Stony Brook University’s Sustainability Task Force created this green map to “better spread the word and inform people of all the wonderful programs and projects that are either already completed or currently underway” in that university area. The interactive maps has icons by topic such as Admin, Cultural Awareness, Decreases of Carbon Footprint, Energy Consumption, Transportation, etc which you can click on to include or remove from the map. It also lists specific green initiatives (showing the icon) and provides more information about these initiatives. You can mouse over icons on the map and see the topic and click on the link for more information.
Google maps allows users to create custom maps that can be shared with others. A library could create a map of their campus or community area, with icons representing topics or categories, and more information/links, to help guide people to green programs, projects and resources in their area.
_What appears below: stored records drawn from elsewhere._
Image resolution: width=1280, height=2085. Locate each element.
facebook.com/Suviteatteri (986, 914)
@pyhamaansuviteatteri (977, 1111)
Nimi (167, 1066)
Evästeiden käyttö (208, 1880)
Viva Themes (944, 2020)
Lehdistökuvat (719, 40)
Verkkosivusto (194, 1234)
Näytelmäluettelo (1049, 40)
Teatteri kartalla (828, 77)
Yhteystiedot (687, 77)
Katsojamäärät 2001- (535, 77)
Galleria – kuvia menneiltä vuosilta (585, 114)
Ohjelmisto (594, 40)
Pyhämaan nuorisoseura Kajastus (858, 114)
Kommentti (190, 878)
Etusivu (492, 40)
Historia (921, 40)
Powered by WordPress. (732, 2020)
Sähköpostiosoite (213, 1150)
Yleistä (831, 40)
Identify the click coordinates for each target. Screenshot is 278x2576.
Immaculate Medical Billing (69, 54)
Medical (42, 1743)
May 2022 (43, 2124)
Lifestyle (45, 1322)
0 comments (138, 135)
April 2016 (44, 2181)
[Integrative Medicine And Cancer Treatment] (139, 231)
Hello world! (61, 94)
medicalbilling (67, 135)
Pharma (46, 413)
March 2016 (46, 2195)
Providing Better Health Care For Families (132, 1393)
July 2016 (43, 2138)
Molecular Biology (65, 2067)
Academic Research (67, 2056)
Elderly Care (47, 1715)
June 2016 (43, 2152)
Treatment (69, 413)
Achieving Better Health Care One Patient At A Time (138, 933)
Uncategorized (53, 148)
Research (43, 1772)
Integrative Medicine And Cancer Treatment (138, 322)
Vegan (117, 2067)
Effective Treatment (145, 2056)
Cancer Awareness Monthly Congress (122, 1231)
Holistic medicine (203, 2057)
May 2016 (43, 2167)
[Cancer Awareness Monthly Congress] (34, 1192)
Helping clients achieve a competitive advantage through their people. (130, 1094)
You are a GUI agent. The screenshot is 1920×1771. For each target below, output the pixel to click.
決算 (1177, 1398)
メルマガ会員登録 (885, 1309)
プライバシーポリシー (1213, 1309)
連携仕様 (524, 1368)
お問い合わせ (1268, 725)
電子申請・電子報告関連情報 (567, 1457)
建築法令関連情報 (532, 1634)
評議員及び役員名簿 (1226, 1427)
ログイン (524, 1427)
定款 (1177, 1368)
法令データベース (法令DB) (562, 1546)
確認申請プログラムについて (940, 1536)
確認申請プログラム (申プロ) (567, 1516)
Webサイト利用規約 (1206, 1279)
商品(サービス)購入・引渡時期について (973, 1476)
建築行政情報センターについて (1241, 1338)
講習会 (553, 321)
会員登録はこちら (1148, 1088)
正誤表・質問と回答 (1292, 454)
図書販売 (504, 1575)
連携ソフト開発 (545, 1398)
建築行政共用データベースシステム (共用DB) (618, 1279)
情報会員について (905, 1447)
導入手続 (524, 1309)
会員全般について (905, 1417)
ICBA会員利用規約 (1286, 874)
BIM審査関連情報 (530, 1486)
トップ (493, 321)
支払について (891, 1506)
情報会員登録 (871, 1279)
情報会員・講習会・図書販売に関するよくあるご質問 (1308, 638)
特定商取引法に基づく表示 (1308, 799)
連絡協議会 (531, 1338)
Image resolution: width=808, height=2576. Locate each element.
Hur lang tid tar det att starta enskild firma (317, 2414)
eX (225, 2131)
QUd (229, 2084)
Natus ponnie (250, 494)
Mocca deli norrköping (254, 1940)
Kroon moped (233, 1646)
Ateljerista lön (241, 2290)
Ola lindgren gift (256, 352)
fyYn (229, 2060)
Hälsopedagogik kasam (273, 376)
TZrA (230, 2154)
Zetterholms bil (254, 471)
Any library doing something like this already?
Here is a video explain how to create My Map in Google Maps:
Visualize the US Energy Grid by NPR is a cool site! Did you know our U.S. electric grid is a complex network of independently owned and operated power plants and transmission lines. Click on various maps: the existing grids, sources of power, power plants, solar energy, wind power. So where you live, where is your energy coming from and what is the potential for alternatives?
Theres a free app – Slick View – to be released in the next few days for smartphones that people can use to help document the oil spill’s effects on the coastline. It was created by the San Diego State University Visualization Center and Crisis Commons (an online community that uses technology to respond to crises). Users take pictures of the coast, the photo are sent back to SDSU with a time stamp and a GPS location attached. Then all the images are processed and pieced together to form a map of the coast along the Gulf of Mexico, which will be available to the public, showing the changes along the coast over time. (from the Chronicle of Higher Education)
NRDC’s map – Renewable Energy for America: harvesting the benefits of homegrown renewable energy – can be viewed by renewable energy type (biogas, cellulosic biomass, solar, and wind) The gradient shade will show potential for this type of energy down to county level. You can zoom in or zoom by state & zipcode. Icons depict locations or future locations of biodigesters, biofuels, and wind power. Clicking on the by state tab you can read summaries of various state’s profiles. Libraries can find out and inform their public as to potential renewable energy projects is in their area.
Look into the idea of Urban Homesteading for your library and to educate your library patrons. It’s the idea that even in an urban setting you can be a bit of a farmer – from container gardening to having chickens – thus creating a better lifestyle for yourself and your family with local, in season, healthy and cheaper choices of food. California even has an Institute for Urban Homesteading who’s principals “preserve a slower, more intentional, more sustainable and more pleasurable way of life, rescue the lost arts of the garden, the kitchen and things done by hand and imbue everyday tasks with wonder and beauty.”
Perhaps a library could host local experts teaching workshops such as raising chickens in your backyard, beekeeping, canning, making yogurt, producing fruit and honey wines and cheese making.
Check out Fallen Fruit web site, which is attempting to map locations of public fruit in neighborhoods around the country(public fruit is fruit that overhangs sidewalks, parking lots, streets, etc.)
Looking for things green and loving maps, this post by ecogeek caught my attention: The Role of Green Maps in the Cleantech Revolution.
- Using Google maps, a British gas & energy group created this mashup which shows various smart metering projects that are currently being implemented all across Europe.
- San Francisco has a map that shows solar potential for roofs.
- The EPA created a map that works with Google Earth to shows potential for alternative energy in the US.
- There is even a Green Map web site to look up green locations and business worldwide.
- And, why not add yourself or your library to the See I’m Green map, search and find others worldwide who are also green-minded.